▶ _Your objective_:
Give again, exactly as they appear, only the lines from the one containing "For every named target in this 364×2576" through the last line of the material below.

▶ _Records provided_:
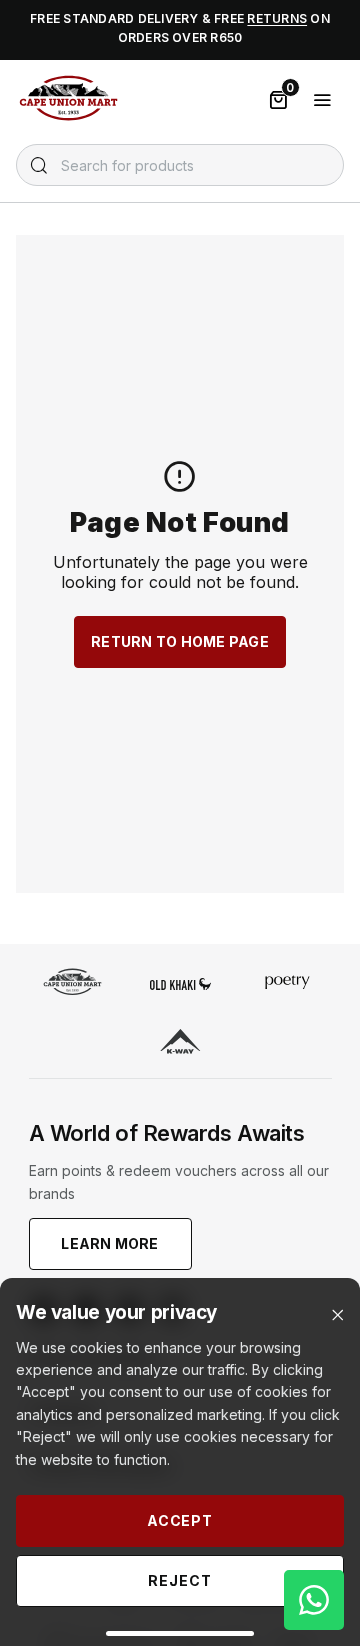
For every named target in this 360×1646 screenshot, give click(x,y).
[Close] (337, 1315)
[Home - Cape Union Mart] (72, 984)
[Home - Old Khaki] (180, 984)
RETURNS (277, 18)
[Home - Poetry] (287, 984)
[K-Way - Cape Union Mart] (180, 1044)
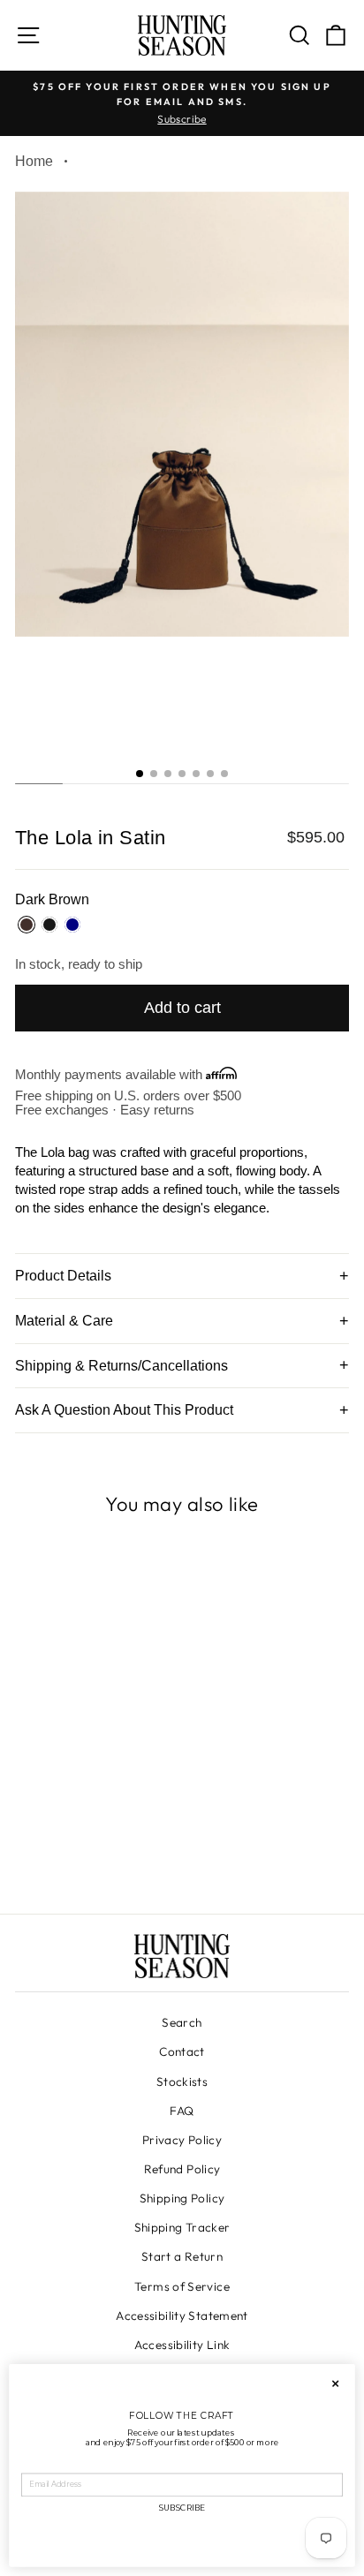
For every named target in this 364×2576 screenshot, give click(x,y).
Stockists (182, 2081)
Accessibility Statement (181, 2315)
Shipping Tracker (182, 2227)
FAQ (181, 2111)
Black (49, 925)
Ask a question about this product (124, 1409)
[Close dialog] (335, 2384)
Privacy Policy (182, 2140)
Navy (72, 925)
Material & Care (64, 1320)
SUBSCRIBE (182, 2508)
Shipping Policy (182, 2198)
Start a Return (182, 2256)
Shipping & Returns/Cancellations (121, 1365)
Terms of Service (182, 2286)
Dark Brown (26, 925)
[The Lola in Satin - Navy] (115, 1851)
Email (33, 2465)
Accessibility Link (182, 2345)
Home (34, 161)
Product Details (63, 1275)
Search (181, 2022)
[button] (139, 773)
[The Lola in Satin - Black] (95, 1851)
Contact (182, 2051)
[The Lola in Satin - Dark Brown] (74, 1851)
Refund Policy (182, 2169)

▶ _Solution to this task_:
For every named target in this 364×2576 screenshot, give click(x,y).
Stockists (182, 2081)
Accessibility Statement (181, 2315)
Shipping Tracker (182, 2227)
FAQ (181, 2111)
Black (49, 925)
Ask a question about this product (124, 1409)
[Close dialog] (335, 2384)
Privacy Policy (182, 2140)
Navy (72, 925)
Material & Care (64, 1320)
SUBSCRIBE (182, 2508)
Shipping Policy (182, 2198)
Start a Return (182, 2256)
Shipping & Returns/Cancellations (121, 1365)
Terms of Service (182, 2286)
Dark Brown (26, 925)
[The Lola in Satin - Navy] (115, 1851)
Email (33, 2465)
Accessibility Link (182, 2345)
Home (34, 161)
Product Details (63, 1275)
Search (181, 2022)
[button] (139, 773)
[The Lola in Satin - Black] (95, 1851)
Contact (182, 2051)
[The Lola in Satin - Dark Brown] (74, 1851)
Refund Policy (182, 2169)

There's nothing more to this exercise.